» **EXCERPT PROVIDED**
Notwithstanding anything herein to the contrary, no Security may be converted after the close of business on the Business Day immediately preceding the Maturity Date.
     (B) The initial Conversion Rate shall be 20.0000 shares of Common Stock per $1,000 principal amount of Securities. The Conversion Rate shall be subject to adjustment in accordance with Sections 8.06 through 8.15 hereof.
     (C) Whenever any event described in Section 8.01 hereof shall occur which shall cause the Securities to become convertible as provided in this Article VIII, the Company shall promptly deliver written notice of the convertibility of the Securities to the Trustee and each Holder and shall, as soon practicable, but in no event later than the open of business on the first Business Day the Securities shall become convertible as provided in this Article VIII as a result of such event (or, in the case of a Fundamental Change or a Make-Whole Fundamental Change or a consolidation, amalgamation, statutory arrangement, merger or binding share exchange to which the Company is a party and pursuant to which the Common Stock would be converted into or exchanged for, or would constitute solely the right to receive, cash, securities or other property, no later than the thirtieth (30th) calendar day prior to the date originally announced by the Company as the anticipated effective date of such transaction), publicly announce, through a reputable national newswire service, and publish on the Company’s website, that the Securities have become convertible. Such written notice and public announcement shall include:
     (i) a description of such event;
     (ii) a description of the periods during which the Securities shall be convertible as provided in this Article VIII as a result of such event;
     (iii) the anticipated effective date and the Ex Date of such event, if applicable; and
     (iv) the procedures Holders must follow to convert their notes in accordance with this Article VIII, including the name and address of the Conversion Agent.
          If the Company shall fail to make such public announcement on or before the open of business on the first date the Securities shall become convertible as provided in this

-33-


 

Article VIII as a result of such event, then (1) the Securities shall remain convertible for an additional Business Day for each Business Day, on or after such first date the Securities become convertible, that the Company shall fail to make such public announcement (an “Extension Period”); and (2) if the event causing the Securities to become convertible shall be a Make-Whole Fundamental Change, then the increased Conversion Rate applicable, pursuant to Section 8.15 hereof, to Securities surrendered within the time periods specified in Section 8.15 hereof shall continue to apply to Securities surrendered for conversion during any such Extension Period.
     (D) A Holder may convert a portion of the principal amount of a Security if such portion is $1,000 principal amount or an integral multiple of $1,000 principal amount. Provisions of this Indenture that apply to conversion of all of a Security also apply to conversion of a portion of such Security.
8.02 Conversion Procedure and Payment Upon Conversion.

» **DATA LISTING**
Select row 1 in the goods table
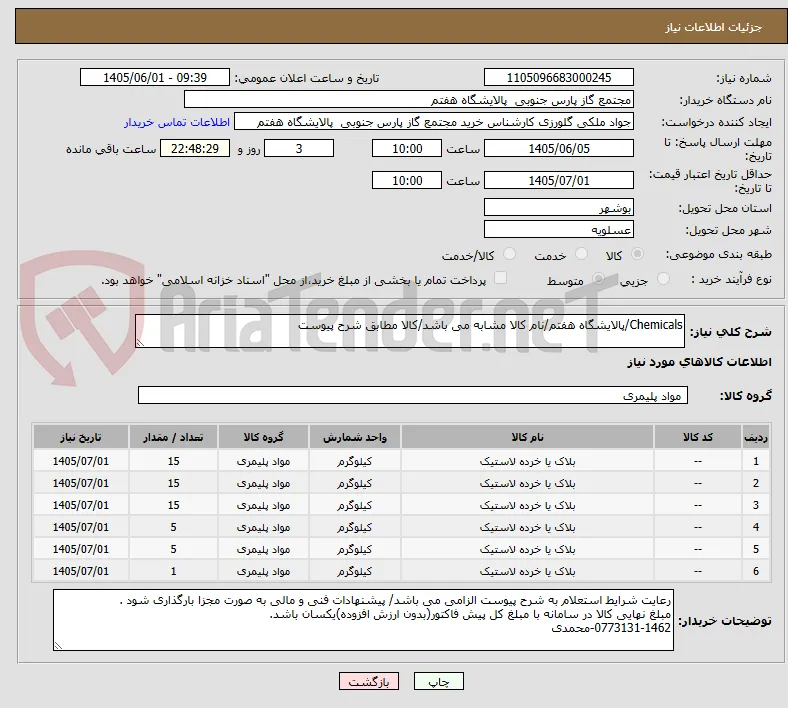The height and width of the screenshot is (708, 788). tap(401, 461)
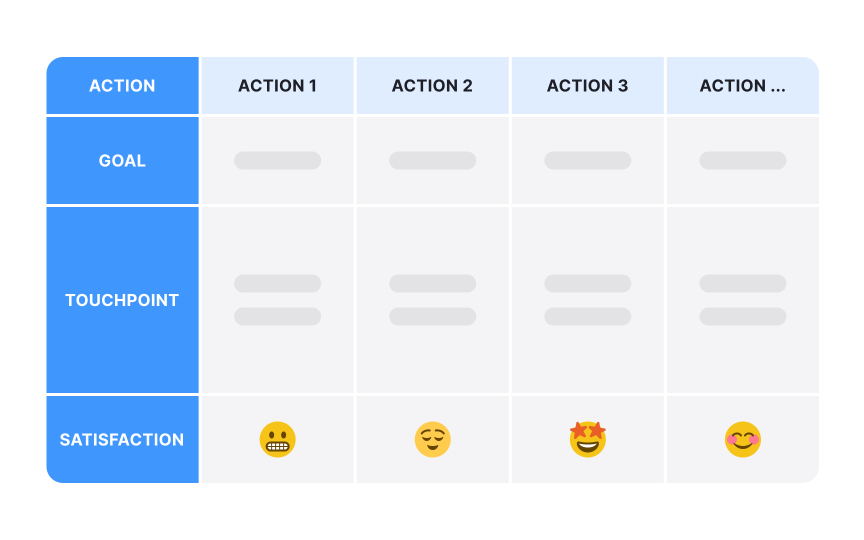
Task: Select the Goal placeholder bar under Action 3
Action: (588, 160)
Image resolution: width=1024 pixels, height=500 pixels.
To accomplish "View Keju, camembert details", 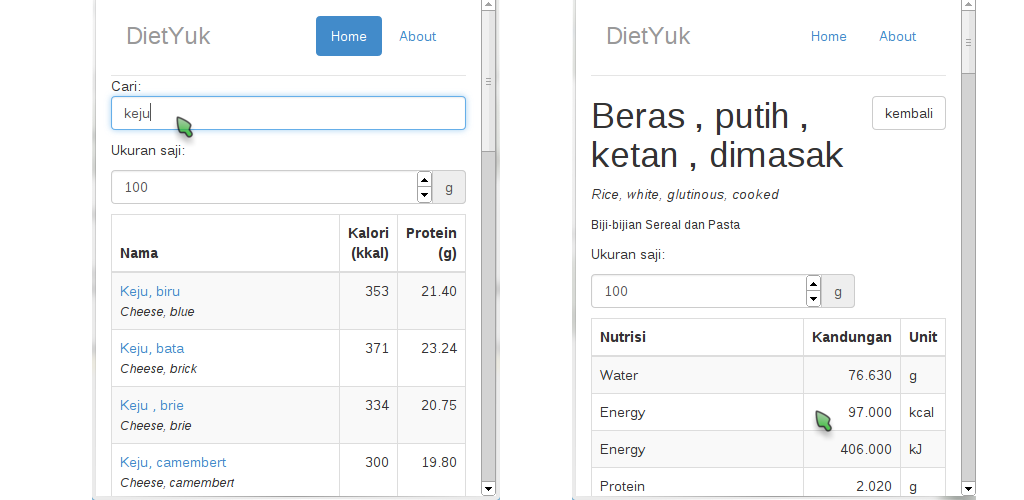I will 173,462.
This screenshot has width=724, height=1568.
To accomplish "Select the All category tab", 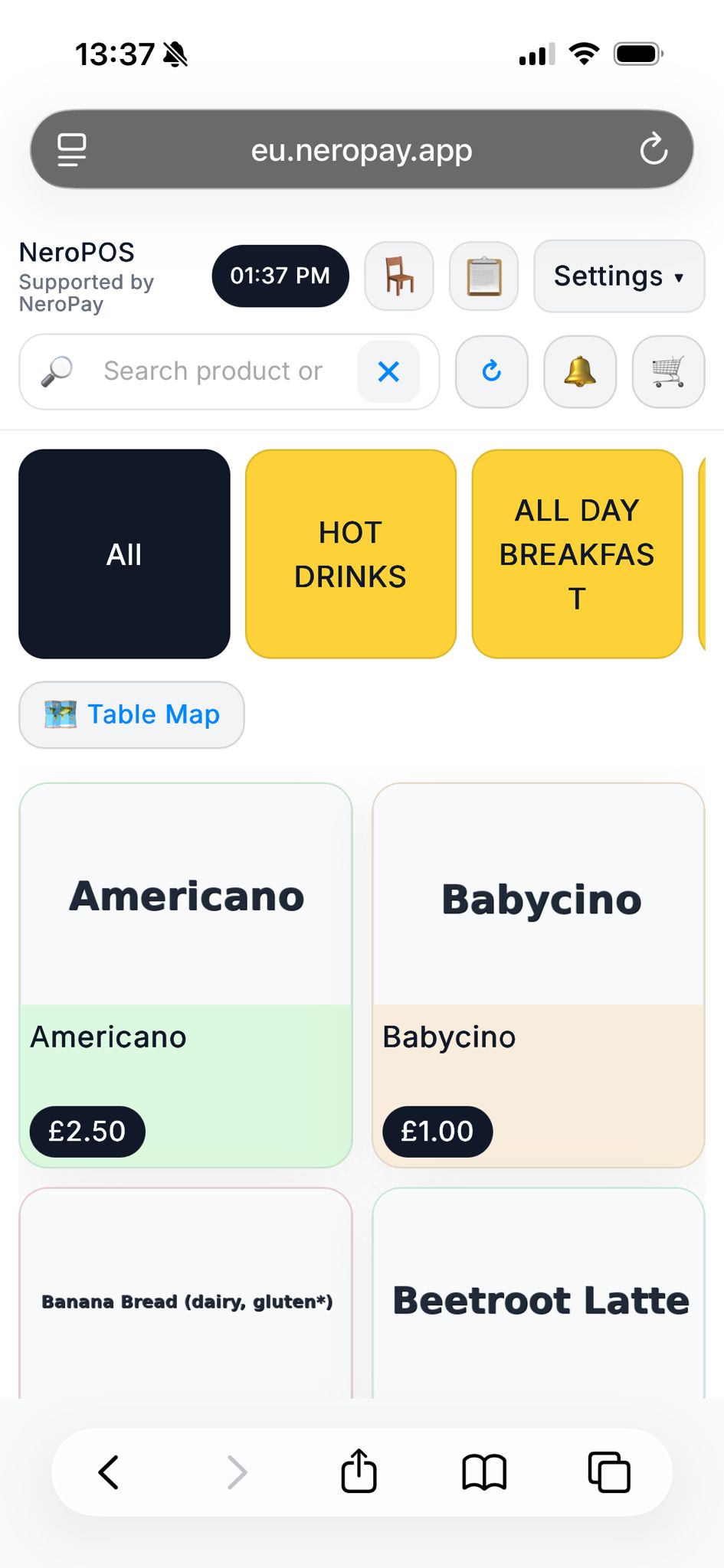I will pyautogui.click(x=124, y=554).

» **WHAT YOU HAVE TO DO**
Please carry on the indenture excerpt about converting the Securities into Common Stock, starting right after its final heading, "8.02 Conversion Procedure and Payment Upon Conversion."

» **THE RESPONSE**
     (A) To convert a Security, a Holder must satisfy the requirements of paragraph 10 of the Securities, and the Securities must be convertible pursuant to Section 8.01 hereof. Upon conversion of a Holder’s Security, the Company shall deliver, through the Conversion Agent, the following to such Holder:
     (i) a principal amount (the “Principal Return”) in cash equal to the sum of the Daily Principal Returns for each Trading Day in the Cash Settlement Averaging Period for such conversion; and
     (ii) if the sum of the Daily Net Shares for each Trading Day in the Cash Settlement Averaging Period for such conversion is greater than or equal to one (1), a certificate for a number of shares of Common Stock (the “Net Shares”) equal to such sum; provided, however, that the Company shall not issue fractional shares of Common Stock and shall instead deliver cash (in addition to any other consideration payable upon such conversion) in an amount equal to the value of such fraction computed on the basis of the Volume-Weighted Average Price per share of Common Stock on the last Trading Day in the applicable Cash Settlement Averaging Period.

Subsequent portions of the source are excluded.